◆ **Task**: Check each line of the entries for the string "text". Report only how many lines have it.
(Beginning of Data to use)
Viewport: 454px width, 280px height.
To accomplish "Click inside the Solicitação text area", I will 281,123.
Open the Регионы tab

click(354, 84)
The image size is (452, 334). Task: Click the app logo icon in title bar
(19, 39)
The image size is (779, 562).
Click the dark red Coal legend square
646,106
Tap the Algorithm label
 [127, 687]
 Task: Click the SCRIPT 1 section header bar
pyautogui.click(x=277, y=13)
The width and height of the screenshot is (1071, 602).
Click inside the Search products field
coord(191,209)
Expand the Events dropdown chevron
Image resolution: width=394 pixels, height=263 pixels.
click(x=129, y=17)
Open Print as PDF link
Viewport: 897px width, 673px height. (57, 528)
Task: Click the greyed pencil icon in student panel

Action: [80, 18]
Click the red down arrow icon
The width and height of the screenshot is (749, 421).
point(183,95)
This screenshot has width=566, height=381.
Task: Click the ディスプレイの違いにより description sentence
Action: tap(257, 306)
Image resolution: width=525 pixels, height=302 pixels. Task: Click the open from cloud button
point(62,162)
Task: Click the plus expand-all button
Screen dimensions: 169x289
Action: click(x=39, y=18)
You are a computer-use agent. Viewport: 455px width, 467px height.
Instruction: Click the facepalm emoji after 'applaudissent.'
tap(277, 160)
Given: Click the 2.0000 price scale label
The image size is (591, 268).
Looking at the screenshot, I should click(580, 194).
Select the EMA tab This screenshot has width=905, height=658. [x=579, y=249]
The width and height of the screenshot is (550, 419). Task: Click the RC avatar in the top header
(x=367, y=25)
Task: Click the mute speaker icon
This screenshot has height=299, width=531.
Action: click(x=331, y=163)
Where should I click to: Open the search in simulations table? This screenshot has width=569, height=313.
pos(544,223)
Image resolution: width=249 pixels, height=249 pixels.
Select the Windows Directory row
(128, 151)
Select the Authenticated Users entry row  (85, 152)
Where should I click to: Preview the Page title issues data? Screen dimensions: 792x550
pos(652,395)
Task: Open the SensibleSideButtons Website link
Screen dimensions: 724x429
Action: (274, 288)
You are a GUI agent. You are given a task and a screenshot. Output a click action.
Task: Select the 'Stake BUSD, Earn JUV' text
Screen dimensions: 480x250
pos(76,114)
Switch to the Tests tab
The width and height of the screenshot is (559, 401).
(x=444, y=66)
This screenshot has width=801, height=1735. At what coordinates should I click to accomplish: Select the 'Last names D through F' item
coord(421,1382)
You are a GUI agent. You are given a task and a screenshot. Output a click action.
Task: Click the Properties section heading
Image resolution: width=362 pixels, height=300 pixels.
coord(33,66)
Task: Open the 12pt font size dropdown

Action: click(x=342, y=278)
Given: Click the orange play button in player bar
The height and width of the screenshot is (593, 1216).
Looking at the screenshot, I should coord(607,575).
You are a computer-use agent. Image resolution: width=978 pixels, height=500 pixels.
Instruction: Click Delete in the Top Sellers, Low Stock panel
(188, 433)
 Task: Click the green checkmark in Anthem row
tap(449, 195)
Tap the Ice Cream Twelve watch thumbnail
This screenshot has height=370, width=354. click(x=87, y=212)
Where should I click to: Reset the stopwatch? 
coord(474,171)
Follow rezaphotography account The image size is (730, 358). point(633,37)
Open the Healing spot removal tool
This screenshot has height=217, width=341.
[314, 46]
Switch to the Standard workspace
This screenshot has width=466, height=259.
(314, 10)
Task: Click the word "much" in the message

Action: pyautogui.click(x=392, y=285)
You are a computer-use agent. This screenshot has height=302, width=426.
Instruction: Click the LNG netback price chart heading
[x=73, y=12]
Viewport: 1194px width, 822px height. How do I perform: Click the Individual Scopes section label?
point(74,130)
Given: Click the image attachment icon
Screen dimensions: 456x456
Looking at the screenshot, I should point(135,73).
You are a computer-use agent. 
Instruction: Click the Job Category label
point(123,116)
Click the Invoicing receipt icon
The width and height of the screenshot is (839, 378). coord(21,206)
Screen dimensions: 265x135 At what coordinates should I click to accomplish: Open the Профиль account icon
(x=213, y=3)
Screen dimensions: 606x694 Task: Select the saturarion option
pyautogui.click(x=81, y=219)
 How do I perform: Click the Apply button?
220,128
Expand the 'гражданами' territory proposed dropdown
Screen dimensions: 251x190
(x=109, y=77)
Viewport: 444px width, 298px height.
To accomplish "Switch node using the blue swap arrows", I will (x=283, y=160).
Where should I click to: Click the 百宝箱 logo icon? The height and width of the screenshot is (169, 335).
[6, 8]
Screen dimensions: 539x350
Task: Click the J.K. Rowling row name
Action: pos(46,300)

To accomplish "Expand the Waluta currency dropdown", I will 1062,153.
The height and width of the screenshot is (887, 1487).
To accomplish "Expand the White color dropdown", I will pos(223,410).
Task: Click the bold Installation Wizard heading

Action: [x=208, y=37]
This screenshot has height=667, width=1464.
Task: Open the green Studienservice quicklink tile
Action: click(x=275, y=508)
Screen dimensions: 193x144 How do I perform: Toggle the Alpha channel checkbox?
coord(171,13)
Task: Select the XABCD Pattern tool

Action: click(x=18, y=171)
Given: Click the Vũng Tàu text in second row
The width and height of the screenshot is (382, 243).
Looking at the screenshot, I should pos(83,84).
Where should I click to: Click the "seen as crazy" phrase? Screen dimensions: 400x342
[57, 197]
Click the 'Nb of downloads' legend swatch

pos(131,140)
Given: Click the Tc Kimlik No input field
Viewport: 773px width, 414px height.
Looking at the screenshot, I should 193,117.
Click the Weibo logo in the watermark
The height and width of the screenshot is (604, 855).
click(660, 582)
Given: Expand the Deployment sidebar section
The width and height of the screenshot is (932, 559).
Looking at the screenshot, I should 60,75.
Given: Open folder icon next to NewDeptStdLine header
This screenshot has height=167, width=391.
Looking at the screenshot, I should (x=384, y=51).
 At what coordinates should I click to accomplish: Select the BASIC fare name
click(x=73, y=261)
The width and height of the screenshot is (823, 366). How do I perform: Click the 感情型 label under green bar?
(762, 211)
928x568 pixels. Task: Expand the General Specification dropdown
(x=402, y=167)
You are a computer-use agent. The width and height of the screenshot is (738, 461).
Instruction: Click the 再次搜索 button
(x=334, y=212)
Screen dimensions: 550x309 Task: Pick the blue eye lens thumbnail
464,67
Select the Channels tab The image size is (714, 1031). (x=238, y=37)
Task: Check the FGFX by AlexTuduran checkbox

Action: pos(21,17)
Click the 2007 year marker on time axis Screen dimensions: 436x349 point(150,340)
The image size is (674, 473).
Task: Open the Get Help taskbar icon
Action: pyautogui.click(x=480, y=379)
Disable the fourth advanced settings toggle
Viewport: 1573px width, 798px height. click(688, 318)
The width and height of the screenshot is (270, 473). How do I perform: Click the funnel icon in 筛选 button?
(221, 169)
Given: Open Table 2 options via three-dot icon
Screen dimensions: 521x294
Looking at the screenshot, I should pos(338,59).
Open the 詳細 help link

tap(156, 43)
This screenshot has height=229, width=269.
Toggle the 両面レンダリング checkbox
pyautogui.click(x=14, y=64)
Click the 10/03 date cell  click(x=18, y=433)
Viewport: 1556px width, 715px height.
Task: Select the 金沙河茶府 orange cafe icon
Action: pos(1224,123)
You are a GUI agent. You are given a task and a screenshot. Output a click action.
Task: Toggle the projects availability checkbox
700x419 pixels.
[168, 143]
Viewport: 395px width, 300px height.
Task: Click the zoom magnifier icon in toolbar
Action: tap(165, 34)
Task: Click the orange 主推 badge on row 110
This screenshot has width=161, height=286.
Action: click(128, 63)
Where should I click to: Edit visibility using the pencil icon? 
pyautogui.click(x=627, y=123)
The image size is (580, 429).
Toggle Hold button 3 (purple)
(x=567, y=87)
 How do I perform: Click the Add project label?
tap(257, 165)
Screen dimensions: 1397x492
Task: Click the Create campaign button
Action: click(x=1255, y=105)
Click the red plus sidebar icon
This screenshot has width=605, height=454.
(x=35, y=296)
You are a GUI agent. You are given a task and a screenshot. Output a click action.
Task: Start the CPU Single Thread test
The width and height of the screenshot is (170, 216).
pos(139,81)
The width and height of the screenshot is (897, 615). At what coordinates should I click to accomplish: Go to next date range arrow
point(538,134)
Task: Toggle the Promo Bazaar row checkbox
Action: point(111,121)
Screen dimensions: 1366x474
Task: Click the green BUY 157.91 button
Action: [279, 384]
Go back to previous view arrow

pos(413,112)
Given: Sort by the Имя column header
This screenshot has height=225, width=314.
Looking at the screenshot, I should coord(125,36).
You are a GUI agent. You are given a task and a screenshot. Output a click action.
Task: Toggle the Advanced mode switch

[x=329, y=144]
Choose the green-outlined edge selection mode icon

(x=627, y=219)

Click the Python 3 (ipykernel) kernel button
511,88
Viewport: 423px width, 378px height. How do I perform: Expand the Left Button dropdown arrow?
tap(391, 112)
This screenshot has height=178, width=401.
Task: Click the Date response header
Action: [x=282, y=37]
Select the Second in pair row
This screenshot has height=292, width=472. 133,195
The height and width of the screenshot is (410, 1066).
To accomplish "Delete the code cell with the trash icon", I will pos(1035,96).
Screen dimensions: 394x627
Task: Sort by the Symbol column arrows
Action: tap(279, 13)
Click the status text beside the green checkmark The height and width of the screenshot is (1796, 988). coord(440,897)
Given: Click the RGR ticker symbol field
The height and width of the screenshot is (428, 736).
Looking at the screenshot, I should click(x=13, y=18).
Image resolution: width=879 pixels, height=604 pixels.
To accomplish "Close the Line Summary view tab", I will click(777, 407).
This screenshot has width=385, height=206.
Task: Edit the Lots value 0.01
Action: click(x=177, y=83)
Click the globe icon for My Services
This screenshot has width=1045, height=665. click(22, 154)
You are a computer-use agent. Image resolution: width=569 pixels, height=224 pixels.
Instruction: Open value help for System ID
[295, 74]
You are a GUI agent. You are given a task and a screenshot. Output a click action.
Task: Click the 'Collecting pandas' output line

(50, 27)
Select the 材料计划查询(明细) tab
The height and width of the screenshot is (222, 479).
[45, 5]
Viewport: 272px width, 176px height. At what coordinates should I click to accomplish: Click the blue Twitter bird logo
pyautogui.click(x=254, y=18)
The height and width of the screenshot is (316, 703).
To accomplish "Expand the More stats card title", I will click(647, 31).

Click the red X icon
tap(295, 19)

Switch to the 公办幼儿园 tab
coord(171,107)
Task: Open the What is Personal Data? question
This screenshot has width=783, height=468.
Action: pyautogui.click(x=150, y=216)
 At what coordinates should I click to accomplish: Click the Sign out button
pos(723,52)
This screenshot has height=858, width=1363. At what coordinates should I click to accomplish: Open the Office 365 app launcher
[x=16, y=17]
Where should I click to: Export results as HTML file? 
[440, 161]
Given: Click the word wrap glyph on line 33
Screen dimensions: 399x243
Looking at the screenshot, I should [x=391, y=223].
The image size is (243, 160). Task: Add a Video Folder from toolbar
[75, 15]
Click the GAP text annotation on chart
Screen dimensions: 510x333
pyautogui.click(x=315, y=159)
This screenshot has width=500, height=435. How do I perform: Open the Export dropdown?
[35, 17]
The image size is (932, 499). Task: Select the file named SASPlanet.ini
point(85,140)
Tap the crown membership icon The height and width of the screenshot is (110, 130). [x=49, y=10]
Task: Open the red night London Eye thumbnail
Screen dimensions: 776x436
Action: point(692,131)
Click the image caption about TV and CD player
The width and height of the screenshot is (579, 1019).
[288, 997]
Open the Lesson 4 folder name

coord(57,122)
(End of Data to use)
◆ **Problem solution**: 5